Lo yuan digitale avanza, preparandosi a sparigliare i sistemi valutari mondiali. Il progetto concepito dall’ex Celeste Impero nel 2014 e che ha già messo in allarme gli Stati Uniti si sta arricchendo di sempre maggiori dettagli. Tutto ruoterà intorno alla catena di distribuzione della moneta digitale, una volta che l’iter per il conio dello e-yuan sarà cosa fatta. Un poco alla volta sembrano emergere le prime indicazioni precise circa l’ingresso sul mercato della nuova moneta, destinata secondo molti analisti a mettere in discussione la sovranità valutaria del dollaro.

Ebbene, secondo la Cnbc, la distribuzione avverrà tramite un sistema a due livelli. Da una parte la Banca centrale cinese, la Pboc, distribuirà lo yuan digitale alle banche commerciali. Le quali, e qui si passa al secondo livello, saranno a loro volta responsabili di mettere la valuta nelle mani dei consumatori che poi potranno spenderla. In questa seconda fase, prettamente più operativa, verrebbero inclusi una serie di servizi per consentire ai consumatori di scambiare monete e contanti con yuan digitali. Solo allora, quando lo yuan digitale comincerà ad essere scambiato nella vita di tutti i giorni, si capirà l’effettivo impatto sugli equilibri valutari.
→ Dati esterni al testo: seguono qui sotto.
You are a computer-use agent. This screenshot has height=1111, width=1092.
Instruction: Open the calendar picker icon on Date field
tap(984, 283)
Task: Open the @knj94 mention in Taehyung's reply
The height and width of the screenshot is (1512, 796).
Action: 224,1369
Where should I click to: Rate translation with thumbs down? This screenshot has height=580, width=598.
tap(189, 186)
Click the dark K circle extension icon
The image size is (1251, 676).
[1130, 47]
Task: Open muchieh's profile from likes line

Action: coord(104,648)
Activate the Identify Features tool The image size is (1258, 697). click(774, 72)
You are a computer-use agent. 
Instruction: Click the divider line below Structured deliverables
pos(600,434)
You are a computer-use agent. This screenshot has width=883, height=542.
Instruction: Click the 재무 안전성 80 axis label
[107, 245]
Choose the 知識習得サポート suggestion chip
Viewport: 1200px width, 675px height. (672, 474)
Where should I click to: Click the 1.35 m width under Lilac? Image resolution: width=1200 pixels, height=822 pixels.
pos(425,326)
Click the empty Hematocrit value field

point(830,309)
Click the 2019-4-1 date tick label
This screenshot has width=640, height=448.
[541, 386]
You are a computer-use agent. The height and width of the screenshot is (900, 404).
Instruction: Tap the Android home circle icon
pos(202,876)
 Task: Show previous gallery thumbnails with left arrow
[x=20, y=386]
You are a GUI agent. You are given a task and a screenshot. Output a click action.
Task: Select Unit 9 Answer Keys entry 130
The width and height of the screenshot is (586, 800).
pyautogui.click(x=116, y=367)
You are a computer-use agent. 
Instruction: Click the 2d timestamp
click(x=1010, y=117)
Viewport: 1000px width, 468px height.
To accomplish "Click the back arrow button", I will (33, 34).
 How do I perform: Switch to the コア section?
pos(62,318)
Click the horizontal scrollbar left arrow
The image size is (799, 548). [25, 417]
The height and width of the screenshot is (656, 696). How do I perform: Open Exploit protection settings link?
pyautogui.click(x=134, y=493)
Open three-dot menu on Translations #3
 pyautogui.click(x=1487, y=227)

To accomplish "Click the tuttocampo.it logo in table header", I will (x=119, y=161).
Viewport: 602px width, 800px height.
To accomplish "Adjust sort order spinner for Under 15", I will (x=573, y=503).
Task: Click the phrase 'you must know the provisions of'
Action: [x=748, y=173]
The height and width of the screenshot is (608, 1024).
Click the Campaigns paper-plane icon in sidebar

Qualcosa che, come raccontato da Formiche.net, preoccupa non poco la Casa Bianca. Non è un caso che Washington stia intensificando in queste ore il controllo sui piani della Cina per uno yuan digitale. Alcuni funzionari sarebbero preoccupati in particolare del fatto che la mossa del Dragone possa dare il via a una strategia a lungo termine per sostituire il dollaro come valuta di riserva dominante. In altre parole, limitare la sovranità globale del biglietto verde.

Di sicuro, la moneta digitale non riguarda solo Cina e Stati Uniti (i quali starebbero pensando all’immissione nel mercato di un dollaro digitale). Anche in Europa si muove qualcosa. E l’Italia, c’è. Alla Bce è nata persino una task force per studiare la creazione di un euro digitale. E in Bankitalia il dossier è aperto. La stessa vigilanza italiana ha partecipato alla redazione del rapporto della stessa Bce, sotto l’egidia del membro del board dell’Eurotower, Fabio Panetta.
Come ha scritto poco tempo fa il vicedirettore generale di Palazzo Koch, Piero Cipollone, “dar vita all’euro digitale significa per noi europei poter disporre di uno strumento importante, che garantisca che i pagamenti che avvengono con questa moneta siano rapidi, sicuri e immediati come avviene per una normale transazione in banconote, riducendo anche l’impatto ambientale connesso con la produzione di queste ultime. La nostra moneta è un bene pubblico, che ci permette di disporre di un metodo di pagamento semplice, accettato da tutti e affidabile. E con lo stesso livello di garanzia che abbiamo già dalla banca centrale degli europei, potremo scambiarci l’euro anche in forma digitale”.
D’altronde, continua Cipollone “come ha ricordato la presidente della Bce Lagarde, uno dei concetti chiave per una banca centrale è la fiducia, quella che i cittadini, le imprese, gli operatori riconoscono alla moneta. Ecco perché lo studio della task force è e sarà improntato a fare in modo che le soluzioni tecniche adottate garantiscano ai cittadini e alle cittadine d’Europa la stessa fiducia che abbiamo nelle banconote”.